** PROVIDED TEXT follows **
CD8(+) Lymphocytes Are Required for Maintaining Viral Suppression in SIV-Infected Macaques Treated with Short-Term Antiretroviral Therapy.

Author information

1
Emory Vaccine Center and Yerkes National Primate Research Center, Emory University, Atlanta, GA 30329, USA.
2
AIDS and Cancer Virus Program, Leidos Biomedical Research Inc., Frederick National Laboratory, Frederick, MD 21702, USA.
3
Department of Biostatistics and Bioinformatics, Rollins School of Public Health, Atlanta, GA 30329, USA.
4
Division of Viral Pathogenesis, Beth Israel Deaconess Medical Center, Harvard Medical School, Boston, MA 02215, USA.
5
Emory Vaccine Center and Yerkes National Primate Research Center, Emory University, Atlanta, GA 30329, USA; Department of Pediatrics, Emory University School of Medicine, Atlanta, GA 30322, USA.
6
Emory Vaccine Center and Yerkes National Primate Research Center, Emory University, Atlanta, GA 30329, USA. Electronic address: gsilves@emory.edu.
** End of PROVIDED TEXT **
■ **TASKS TO CARRY OUT**:
1. Repeat the text on CD8(+) lymphocytes in SIV-infected macaques word for word, from "CD8(+) Lymphocytes Are" down to "MA 02215, USA.".
2. Carry on the text on CD8(+) lymphocytes in SIV-infected macaques, starting after its last line.
The entries that follow have no connection to the text about CD8(+) lymphocytes in SIV-infected macaques.
** EXERCISE DATA follows **
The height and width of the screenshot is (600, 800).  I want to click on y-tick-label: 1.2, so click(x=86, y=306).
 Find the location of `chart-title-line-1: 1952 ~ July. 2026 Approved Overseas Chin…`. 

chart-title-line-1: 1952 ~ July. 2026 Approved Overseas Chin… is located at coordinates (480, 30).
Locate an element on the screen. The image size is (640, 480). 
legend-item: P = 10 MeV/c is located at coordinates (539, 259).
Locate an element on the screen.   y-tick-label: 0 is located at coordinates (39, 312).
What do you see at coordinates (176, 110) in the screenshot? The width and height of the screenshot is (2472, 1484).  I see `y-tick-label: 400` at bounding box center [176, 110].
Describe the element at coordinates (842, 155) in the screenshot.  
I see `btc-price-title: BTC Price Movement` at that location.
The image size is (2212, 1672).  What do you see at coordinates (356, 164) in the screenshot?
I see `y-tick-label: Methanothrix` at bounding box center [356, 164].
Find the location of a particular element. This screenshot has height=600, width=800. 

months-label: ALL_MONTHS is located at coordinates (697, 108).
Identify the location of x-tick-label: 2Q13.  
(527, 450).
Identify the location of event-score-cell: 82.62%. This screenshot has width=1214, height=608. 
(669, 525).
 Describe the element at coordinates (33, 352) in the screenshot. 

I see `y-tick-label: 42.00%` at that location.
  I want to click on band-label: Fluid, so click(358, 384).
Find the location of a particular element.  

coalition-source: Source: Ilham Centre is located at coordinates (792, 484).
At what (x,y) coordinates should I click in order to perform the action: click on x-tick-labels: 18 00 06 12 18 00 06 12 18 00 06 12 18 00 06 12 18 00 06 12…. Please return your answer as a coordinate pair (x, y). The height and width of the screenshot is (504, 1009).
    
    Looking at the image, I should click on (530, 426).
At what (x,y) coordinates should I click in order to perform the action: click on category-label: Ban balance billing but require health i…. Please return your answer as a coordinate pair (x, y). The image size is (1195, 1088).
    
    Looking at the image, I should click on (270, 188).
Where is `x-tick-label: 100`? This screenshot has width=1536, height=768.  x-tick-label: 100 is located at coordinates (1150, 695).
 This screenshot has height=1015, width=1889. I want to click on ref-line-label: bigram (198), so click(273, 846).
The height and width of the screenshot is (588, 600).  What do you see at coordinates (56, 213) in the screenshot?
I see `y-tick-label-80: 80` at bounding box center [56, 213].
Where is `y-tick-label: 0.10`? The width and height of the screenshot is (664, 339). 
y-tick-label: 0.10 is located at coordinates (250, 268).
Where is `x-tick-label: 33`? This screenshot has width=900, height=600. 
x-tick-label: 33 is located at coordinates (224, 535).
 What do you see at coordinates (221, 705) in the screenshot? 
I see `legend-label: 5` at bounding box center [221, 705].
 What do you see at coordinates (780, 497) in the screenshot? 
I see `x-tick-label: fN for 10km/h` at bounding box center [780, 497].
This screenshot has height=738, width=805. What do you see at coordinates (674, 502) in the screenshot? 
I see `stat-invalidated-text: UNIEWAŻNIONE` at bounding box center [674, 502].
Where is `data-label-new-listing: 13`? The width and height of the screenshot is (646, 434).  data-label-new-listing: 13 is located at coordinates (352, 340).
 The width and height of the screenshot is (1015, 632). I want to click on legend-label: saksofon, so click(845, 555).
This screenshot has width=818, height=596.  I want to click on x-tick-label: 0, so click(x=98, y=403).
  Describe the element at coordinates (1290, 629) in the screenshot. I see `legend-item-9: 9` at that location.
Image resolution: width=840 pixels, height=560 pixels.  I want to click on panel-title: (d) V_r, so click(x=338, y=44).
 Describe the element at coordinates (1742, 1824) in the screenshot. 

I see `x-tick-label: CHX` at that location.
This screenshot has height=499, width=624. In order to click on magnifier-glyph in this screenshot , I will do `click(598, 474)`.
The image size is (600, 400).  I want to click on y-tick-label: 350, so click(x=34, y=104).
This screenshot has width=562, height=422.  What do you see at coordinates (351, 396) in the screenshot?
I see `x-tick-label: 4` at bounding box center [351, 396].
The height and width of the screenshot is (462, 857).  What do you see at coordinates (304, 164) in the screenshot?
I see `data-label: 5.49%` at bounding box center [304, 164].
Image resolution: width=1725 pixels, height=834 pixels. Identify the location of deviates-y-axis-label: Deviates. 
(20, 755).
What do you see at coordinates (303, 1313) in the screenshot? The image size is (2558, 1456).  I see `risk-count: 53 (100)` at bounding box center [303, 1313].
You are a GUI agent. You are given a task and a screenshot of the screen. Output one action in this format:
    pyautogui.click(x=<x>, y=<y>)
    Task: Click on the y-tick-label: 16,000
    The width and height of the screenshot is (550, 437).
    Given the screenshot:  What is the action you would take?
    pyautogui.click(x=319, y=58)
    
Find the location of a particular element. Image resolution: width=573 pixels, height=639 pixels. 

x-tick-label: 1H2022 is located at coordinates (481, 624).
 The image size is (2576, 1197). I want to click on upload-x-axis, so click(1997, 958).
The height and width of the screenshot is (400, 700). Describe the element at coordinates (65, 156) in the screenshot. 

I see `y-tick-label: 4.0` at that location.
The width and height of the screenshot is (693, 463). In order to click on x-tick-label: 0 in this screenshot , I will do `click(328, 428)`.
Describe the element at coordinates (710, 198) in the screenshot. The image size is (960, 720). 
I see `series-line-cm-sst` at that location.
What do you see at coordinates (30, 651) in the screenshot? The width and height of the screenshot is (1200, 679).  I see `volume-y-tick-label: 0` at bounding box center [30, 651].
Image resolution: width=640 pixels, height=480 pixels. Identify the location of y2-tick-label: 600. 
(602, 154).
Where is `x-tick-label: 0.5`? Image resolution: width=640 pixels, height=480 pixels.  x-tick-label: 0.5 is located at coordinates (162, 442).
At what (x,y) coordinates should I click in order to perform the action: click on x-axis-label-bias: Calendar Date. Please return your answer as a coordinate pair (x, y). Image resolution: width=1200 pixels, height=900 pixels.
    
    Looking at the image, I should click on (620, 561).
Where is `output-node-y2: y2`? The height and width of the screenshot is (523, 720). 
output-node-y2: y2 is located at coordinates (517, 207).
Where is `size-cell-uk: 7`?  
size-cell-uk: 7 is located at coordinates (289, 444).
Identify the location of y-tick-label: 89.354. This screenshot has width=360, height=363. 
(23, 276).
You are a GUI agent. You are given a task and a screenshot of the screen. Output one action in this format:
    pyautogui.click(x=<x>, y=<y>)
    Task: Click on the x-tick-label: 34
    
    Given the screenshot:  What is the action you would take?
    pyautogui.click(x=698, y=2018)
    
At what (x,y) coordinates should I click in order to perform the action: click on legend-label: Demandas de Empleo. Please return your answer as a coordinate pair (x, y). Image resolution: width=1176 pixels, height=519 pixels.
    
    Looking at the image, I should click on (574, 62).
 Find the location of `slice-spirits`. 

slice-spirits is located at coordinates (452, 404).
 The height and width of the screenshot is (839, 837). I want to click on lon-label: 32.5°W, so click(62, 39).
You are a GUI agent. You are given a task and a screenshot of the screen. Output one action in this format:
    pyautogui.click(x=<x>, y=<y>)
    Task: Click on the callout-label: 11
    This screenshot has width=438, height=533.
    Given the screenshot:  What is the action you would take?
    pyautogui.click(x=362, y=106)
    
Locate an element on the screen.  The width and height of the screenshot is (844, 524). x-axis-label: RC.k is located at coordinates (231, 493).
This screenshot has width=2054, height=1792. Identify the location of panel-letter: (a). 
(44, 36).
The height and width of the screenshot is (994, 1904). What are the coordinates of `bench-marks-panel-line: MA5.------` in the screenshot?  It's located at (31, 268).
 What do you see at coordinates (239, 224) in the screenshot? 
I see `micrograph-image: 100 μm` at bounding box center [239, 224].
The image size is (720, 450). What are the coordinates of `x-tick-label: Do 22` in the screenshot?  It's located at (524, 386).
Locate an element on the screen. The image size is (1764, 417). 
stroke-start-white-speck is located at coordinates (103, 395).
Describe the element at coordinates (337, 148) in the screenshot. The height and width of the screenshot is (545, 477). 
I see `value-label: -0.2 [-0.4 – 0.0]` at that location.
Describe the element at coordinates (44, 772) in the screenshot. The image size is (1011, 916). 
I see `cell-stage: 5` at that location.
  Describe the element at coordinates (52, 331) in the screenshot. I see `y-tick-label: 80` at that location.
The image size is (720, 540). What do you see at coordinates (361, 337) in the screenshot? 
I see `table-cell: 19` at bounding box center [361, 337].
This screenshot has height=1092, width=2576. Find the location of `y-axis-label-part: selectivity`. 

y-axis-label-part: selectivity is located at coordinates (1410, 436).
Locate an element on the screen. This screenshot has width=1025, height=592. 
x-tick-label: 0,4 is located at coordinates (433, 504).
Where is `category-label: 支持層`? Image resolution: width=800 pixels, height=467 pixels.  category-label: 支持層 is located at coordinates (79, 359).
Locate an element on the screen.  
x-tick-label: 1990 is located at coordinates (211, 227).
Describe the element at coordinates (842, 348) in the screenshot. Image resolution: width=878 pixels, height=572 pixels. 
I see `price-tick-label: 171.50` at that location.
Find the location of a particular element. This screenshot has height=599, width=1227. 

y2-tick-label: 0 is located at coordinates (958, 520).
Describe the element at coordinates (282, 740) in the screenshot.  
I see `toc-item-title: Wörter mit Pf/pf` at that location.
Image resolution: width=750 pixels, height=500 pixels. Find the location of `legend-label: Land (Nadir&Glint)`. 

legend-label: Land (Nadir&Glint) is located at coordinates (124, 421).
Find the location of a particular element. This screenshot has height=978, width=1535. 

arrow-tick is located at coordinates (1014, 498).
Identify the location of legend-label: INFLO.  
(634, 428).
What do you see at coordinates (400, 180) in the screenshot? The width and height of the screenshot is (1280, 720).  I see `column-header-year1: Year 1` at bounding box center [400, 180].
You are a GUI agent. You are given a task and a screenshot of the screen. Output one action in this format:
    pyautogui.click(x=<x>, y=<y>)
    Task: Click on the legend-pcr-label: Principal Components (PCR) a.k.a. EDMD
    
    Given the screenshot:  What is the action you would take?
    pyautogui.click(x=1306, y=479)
** End of EXERCISE DATA **
■ **EXERCISE ANSWERS**:
1.
CD8(+) Lymphocytes Are Required for Maintaining Viral Suppression in SIV-Infected Macaques Treated with Short-Term Antiretroviral Therapy.

Author information

1
Emory Vaccine Center and Yerkes National Primate Research Center, Emory University, Atlanta, GA 30329, USA.
2
AIDS and Cancer Virus Program, Leidos Biomedical Research Inc., Frederick National Laboratory, Frederick, MD 21702, USA.
3
Department of Biostatistics and Bioinformatics, Rollins School of Public Health, Atlanta, GA 30329, USA.
4
Division of Viral Pathogenesis, Beth Israel Deaconess Medical Center, Harvard Medical School, Boston, MA 02215, USA.

2.
Abstract

Infection with HIV persists despite suppressive antiretroviral therapy (ART), and treatment interruption results in rapid viral rebound. Antibody-mediated CD8(+) lymphocyte depletion in simian immunodeficiency virus (SIV)-infected rhesus macaques (RMs) shows that these cells contribute to viral control in untreated animals. However, the contribution of CD8(+) lymphocytes to maintaining viral suppression under ART remains unknown. Here, we have shown that in SIV-infected RMs treated with short-term (i.e., 8-32 week) ART, depletion of CD8(+) lymphocytes resulted in increased plasma viremia in all animals and that repopulation of CD8(+) T cells was associated with prompt reestablishment of virus control. Although the number of SIV-DNA-positive cells remained unchanged after CD8 depletion and reconstitution, the frequency of SIV-infected CD4(+) T cells before depletion positively correlated with both the peak and area under the curve of viremia after depletion. These results suggest a role for CD8(+) T cells in controlling viral production during ART, thus providing a rationale for exploring immunotherapeutic approaches in ART-treated HIV-infected individuals.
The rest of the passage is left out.